Is discipline possible in children without punishment?

Is discipline possible in children without punishment?

Yes, disciplining the child without hitting, scolding, shouting or even rewarding is possible. This might come as a shocker for many parents, but believe it. Punishment only suppresses the emotion or desire of the child for a limited period; it does not teach the child the correct behaviour. For example: “You broke your sister’s toy, so no chocolate for two weeks.”  The child here needs to understand exactly why this behaviour was wrong before pronouncing the judgement.

Looking from another perspective, punishing them for a certain inadequate behaviour by screaming, hitting and shouting only allows children to learn from us and use the same behaviour with others. This way there is more damage done than repaired. Punishment at times has a negative effect on children; the child might try to take a flight from the whole situation or start showing aggressive or stubborn behaviour.

Now let’s just understand why parents punish their children? Your answers are:

  • To teach them good manners
  • To teach adequate behaviour
  • To teach them the cultural and religious values
  • To guide them to be a part of the society

All the above answers crops up in a parent’s mind when this question is asked. Now let us ask you a question again.

Does punishment have proven evidence to be an effective measure to discipline a child?

So, how do we discipline a child without Punishment?

1) Discipline yourself: Children learn from others, especially from their parents. So before we correct our children, we need to make sure we are at our best behaviour. Try to regulate your emotions, no matter how extreme it is.

2) Help them acknowledge their feeling:  When your child is taken over by extreme emotions like anger, help them acknowledge that feeling. Soothe them before there is a meltdown. Ask them why they are angry, guide them to what they can do about it. Provide a protective shield where they are comfortable to speak to you. Example: “Are you upset because you didn’t get your favourite toy? Don’t worry it’s disheartening I know, this is a better toy too/we can get your favourite toy next time”. If your child is angry with other children, try to explain them from their perspective too; Example: “Jay intentionally didn’t break your toy, it was an accident, he is feeling guilty about it, let’s forgive him.”

3)Teach them responsibility: Responsibility makes everyone wiser, so teaching responsibility to children is one of the first and most important step you must take as a parent. When you teach responsibilities to your child, make them interesting and fun. Like arranging their toys or books, taking care of their pet, filling water bottles etc.. Gradually they will understand what their responsibility is.

4)Set ground rules: Yes, there must be ground rules. Before setting them, you need to understand the perspective of your child and wherever possible leniency must be given. Have an open ear before concluding. This way your child will understand the rules are not rational. Example: “I know you are scared, but in order for me to help you, you must tell me the truth entirely”. or “I know you are angry but throwing tantrums won’t help, you need to communicate through words and help us understand”.
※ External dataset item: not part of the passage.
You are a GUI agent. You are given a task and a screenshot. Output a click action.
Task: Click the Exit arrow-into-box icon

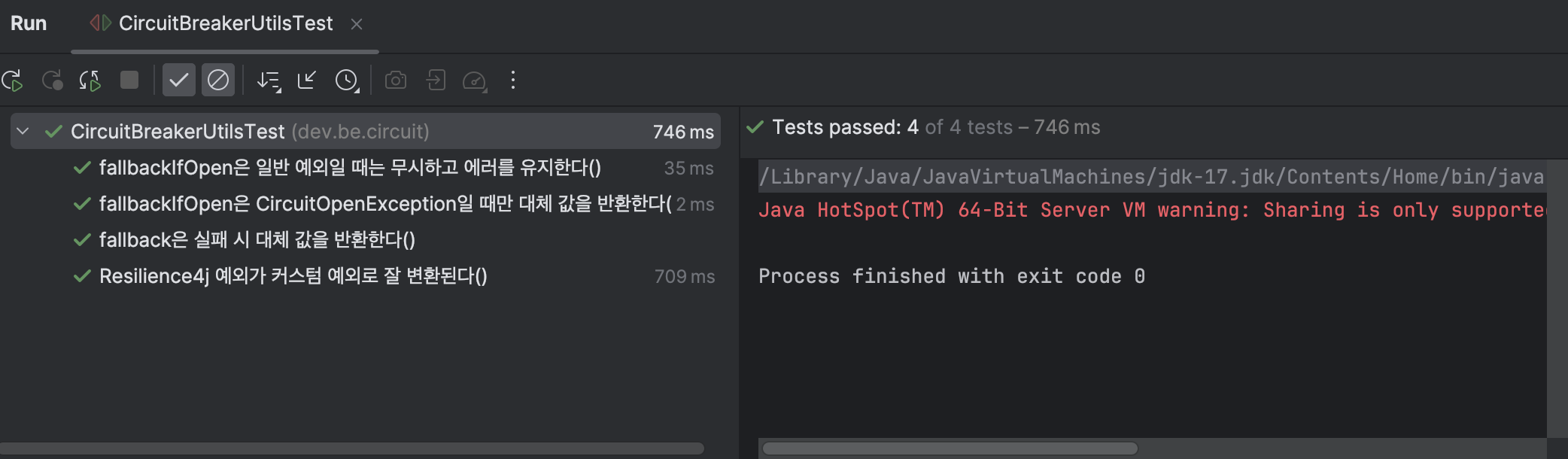[x=436, y=81]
5)Always stay connected: To develop the right behaviour in your child, you first need to connect with them before setting rules or giving them any responsibility. We can develop the connection with body language and comforting words. Maintain an eye contact with your child when you speak, this is a proven method practised by many parents; a gentle stroke on the head, a tight hug all come under body language. Neutral voice tone and soothing words will help increase the bond of this relationship. Example: “Are you feeling sad? Will a hug make you feel comfortable?”.

6)Find the underlying need: We all hear different excuses from our children; most of these excuses have underlying emotions like guilt or desire. Finding that need and eliminating it will help develop the behaviour.

Every child is unique and parenting methods should also be diverse. For few the above methods might work within a week, for few it may take months and for few, years. These methods may help in maintaining discipline in your child’s behaviour more effectively and more quickly with positivity.